## Required action:
The listing below contains a span that opens with the line containing "Learn more (936, 1454)" and closes with the line containing "Change Store (838, 278)". Return that span exactly.
### Data extract
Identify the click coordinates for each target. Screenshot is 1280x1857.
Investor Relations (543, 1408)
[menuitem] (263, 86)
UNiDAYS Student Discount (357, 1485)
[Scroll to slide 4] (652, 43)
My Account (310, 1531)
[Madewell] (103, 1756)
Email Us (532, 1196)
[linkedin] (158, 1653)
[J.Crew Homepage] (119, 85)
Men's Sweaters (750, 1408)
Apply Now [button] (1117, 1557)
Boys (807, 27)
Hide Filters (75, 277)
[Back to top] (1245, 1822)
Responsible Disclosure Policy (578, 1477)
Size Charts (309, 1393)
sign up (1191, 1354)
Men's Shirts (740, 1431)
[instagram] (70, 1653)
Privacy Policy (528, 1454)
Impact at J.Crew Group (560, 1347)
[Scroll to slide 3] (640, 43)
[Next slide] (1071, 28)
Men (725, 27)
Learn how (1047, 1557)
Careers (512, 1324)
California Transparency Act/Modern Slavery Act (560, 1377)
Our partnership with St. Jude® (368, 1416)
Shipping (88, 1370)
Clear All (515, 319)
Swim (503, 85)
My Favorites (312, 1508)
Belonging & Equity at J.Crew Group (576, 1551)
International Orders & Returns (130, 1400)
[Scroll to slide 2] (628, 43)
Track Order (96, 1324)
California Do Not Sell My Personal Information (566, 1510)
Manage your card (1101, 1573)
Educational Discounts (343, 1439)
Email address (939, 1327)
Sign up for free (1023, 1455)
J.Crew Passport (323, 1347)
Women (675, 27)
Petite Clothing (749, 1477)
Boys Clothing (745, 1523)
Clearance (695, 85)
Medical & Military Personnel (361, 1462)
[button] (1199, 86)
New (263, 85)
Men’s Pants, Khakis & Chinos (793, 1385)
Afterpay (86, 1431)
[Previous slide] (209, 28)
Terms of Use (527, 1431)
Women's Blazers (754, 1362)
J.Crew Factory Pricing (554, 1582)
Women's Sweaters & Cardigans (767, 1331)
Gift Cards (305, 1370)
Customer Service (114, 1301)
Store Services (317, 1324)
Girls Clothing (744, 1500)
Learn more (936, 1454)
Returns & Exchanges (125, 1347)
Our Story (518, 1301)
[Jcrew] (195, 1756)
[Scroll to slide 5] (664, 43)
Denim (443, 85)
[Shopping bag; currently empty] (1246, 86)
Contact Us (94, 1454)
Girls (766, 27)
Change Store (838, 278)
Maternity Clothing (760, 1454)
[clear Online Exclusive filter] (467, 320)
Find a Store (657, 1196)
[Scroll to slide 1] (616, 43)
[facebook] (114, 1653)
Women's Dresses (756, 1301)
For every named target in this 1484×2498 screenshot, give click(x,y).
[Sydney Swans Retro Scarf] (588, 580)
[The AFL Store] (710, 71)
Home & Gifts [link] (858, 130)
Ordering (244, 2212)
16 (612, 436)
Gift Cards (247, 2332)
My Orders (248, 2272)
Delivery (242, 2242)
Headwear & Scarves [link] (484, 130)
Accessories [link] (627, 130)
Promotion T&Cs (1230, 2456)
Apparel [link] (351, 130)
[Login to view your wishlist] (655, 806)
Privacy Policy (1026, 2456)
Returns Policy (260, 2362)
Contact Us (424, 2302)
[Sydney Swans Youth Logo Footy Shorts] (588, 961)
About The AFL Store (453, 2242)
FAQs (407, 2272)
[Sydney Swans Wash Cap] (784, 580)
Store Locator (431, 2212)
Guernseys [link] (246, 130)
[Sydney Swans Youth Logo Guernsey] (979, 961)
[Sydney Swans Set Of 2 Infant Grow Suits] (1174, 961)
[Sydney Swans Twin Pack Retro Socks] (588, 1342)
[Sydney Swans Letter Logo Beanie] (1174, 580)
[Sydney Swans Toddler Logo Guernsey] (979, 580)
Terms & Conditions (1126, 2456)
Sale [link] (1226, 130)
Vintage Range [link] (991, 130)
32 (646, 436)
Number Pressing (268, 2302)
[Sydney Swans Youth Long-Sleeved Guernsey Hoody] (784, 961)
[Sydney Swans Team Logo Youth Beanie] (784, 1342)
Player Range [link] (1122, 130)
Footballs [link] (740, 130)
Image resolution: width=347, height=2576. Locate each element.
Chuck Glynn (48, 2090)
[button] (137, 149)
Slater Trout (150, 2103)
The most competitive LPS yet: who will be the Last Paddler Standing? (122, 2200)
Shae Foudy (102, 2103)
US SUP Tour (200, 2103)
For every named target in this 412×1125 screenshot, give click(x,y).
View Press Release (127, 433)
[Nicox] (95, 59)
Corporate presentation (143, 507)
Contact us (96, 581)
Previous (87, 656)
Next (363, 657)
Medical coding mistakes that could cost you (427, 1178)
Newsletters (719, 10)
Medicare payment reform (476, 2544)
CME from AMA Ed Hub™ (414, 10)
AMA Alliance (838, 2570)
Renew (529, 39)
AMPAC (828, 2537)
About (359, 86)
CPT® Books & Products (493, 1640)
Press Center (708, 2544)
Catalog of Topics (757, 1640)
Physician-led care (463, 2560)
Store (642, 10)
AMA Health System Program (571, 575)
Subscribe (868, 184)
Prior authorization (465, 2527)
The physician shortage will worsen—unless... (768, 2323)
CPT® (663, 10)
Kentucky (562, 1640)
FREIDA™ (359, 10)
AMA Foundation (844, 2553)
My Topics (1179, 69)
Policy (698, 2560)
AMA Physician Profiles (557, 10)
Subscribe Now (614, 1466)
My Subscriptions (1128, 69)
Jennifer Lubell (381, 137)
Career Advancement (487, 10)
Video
######
## Response:
Learn more (936, 1454)
Returns & Exchanges (125, 1347)
Our Story (518, 1301)
[Jcrew] (195, 1756)
[Scroll to slide 5] (664, 43)
Denim (443, 85)
[Shopping bag; currently empty] (1246, 86)
Contact Us (94, 1454)
Girls (766, 27)
Change Store (838, 278)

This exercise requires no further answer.